さらに、空腹を自覚出来ても、他の欲求も等価で感じられるため、「食べたい」という欲求が立ち上がるまで時間がかかる。

具体的行動が大量にリストアップされるため、選別は極めて困難である。それだから、スムーズに行動出来た時の一連の流れを行動パターンとして登録しておく事になる。

<感覚飽和>
著者が小学生の時、大量の看板に圧倒され、立ちくらみした事があるらしい。

大量の情報を感受し過ぎて感覚が飽和する状態を「感覚飽和」と読んでいる。体の外部から生じる刺激を選別する能力が低いために生じる混乱。

さらに周囲からの刺激に纏わる記憶が引き出されるため、「モノの自己紹介」が飽和する状態となる。仮に周囲からの刺激を「林檎が存在している」という概念に絞り込んだとすると、林檎に纏わる情報が次々と引き出されていく。

アフォーダンス:
モノが人間に対して行動を促す様子を示す生態心理学の専門用語。モノの自己紹介。外界にある事物が、「食べる?」、「投げる?」等と行動選択を促す主張をする。

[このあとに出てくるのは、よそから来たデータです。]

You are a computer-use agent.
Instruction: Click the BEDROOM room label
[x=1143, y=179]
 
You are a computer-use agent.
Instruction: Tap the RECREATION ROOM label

アフォーダンスは行動の選択肢であるが、絞り込みが上手くいかないとパニックを誘発する。

<他者の侵入>
他者の表情や動作、話し方の癖などが侵入し易い。それはテレビドラマや映画を見ていても生じる。他者の行動がパターンの選択リストに追加され、行動パターンを乱す。

さらに高次の人格が侵入するケースもある。

********************

著者は、手話をアシスト言語として活用する場合があるとする。手話通訳によって音声情報(言語)を視覚情報(言語)に変える。複数の言語情報がある事で、聞こえてはいるが意味把握に自信が無い状況を、同一内容が別表現で多角的に示される状況に転換出来る。

さらに、手話を使用する場合、音声を文字変換する情報保障が行われる事があるので、話している内容が瞬時に消滅せずに内容を確認出来るとする。